▸ **The input**:

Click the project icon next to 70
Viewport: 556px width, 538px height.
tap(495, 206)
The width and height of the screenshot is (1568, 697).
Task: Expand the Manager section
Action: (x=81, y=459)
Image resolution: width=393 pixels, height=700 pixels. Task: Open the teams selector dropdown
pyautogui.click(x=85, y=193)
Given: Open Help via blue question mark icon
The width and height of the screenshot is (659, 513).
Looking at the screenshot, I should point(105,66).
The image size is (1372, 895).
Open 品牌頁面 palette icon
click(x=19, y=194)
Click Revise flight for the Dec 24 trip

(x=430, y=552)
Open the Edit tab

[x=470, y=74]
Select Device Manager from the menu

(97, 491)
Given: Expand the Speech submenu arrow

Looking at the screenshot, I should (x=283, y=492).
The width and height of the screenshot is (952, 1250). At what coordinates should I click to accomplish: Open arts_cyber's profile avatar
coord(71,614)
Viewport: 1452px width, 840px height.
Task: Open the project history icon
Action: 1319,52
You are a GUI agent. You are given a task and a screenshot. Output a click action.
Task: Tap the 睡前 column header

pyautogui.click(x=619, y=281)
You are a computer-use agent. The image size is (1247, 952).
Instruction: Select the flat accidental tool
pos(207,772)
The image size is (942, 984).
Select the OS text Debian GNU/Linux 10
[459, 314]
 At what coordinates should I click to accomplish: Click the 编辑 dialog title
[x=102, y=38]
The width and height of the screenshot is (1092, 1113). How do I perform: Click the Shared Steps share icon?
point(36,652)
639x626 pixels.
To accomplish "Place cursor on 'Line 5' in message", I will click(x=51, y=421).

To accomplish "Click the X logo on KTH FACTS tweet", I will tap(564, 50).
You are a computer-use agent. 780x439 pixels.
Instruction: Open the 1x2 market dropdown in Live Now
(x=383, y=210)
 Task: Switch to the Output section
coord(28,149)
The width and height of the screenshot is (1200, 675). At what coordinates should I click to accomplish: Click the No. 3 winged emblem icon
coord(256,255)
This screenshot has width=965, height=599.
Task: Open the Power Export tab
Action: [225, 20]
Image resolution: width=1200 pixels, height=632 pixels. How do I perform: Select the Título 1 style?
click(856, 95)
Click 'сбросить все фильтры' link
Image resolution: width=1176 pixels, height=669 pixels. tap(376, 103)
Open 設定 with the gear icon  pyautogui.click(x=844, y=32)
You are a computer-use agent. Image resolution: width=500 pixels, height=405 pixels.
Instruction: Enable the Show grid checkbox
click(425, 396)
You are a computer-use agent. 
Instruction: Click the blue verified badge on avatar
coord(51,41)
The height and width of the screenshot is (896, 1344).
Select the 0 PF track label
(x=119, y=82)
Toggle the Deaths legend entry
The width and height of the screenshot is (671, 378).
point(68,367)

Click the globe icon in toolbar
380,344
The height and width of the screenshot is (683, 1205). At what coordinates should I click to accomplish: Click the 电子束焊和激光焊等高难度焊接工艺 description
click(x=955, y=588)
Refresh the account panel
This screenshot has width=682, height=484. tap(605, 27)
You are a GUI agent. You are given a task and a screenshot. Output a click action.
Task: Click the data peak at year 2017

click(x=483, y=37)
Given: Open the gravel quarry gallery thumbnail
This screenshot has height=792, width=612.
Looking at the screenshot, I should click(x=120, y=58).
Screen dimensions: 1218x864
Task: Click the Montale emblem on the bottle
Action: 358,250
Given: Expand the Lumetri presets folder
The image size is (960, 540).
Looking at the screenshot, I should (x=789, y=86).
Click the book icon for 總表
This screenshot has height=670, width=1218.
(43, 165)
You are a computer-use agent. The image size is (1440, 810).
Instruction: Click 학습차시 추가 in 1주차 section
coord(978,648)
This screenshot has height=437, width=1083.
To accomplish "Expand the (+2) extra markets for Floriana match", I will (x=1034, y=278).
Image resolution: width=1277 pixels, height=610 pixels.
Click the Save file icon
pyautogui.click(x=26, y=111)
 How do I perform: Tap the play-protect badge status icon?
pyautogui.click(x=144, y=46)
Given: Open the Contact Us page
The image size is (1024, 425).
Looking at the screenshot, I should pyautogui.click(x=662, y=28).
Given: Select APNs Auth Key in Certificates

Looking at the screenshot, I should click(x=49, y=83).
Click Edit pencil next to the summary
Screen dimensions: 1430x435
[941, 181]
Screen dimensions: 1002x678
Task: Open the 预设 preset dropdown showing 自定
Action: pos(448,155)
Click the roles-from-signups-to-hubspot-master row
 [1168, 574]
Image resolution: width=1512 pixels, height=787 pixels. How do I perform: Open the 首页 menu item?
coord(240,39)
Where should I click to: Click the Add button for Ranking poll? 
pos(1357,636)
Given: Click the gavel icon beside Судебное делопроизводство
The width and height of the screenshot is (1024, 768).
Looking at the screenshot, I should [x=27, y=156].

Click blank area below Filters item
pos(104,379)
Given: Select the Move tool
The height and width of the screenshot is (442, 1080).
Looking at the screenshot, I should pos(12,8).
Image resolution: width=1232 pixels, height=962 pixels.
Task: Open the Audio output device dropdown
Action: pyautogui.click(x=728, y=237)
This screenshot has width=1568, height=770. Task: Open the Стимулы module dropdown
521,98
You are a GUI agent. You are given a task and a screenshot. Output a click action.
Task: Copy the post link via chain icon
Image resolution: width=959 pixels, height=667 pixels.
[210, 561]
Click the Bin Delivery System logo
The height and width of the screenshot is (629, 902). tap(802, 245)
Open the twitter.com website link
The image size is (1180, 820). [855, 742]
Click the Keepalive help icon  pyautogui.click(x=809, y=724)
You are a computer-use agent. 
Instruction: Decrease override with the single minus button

▸ **Objective**: Write out the listing above from its start through the line containing "click(x=19, y=194)", with both ends included.

▸ **Task solution**:
Click the project icon next to 70
Viewport: 556px width, 538px height.
tap(495, 206)
The width and height of the screenshot is (1568, 697).
Task: Expand the Manager section
Action: (x=81, y=459)
Image resolution: width=393 pixels, height=700 pixels. Task: Open the teams selector dropdown
pyautogui.click(x=85, y=193)
Given: Open Help via blue question mark icon
The width and height of the screenshot is (659, 513).
Looking at the screenshot, I should point(105,66).
The image size is (1372, 895).
Open 品牌頁面 palette icon
click(x=19, y=194)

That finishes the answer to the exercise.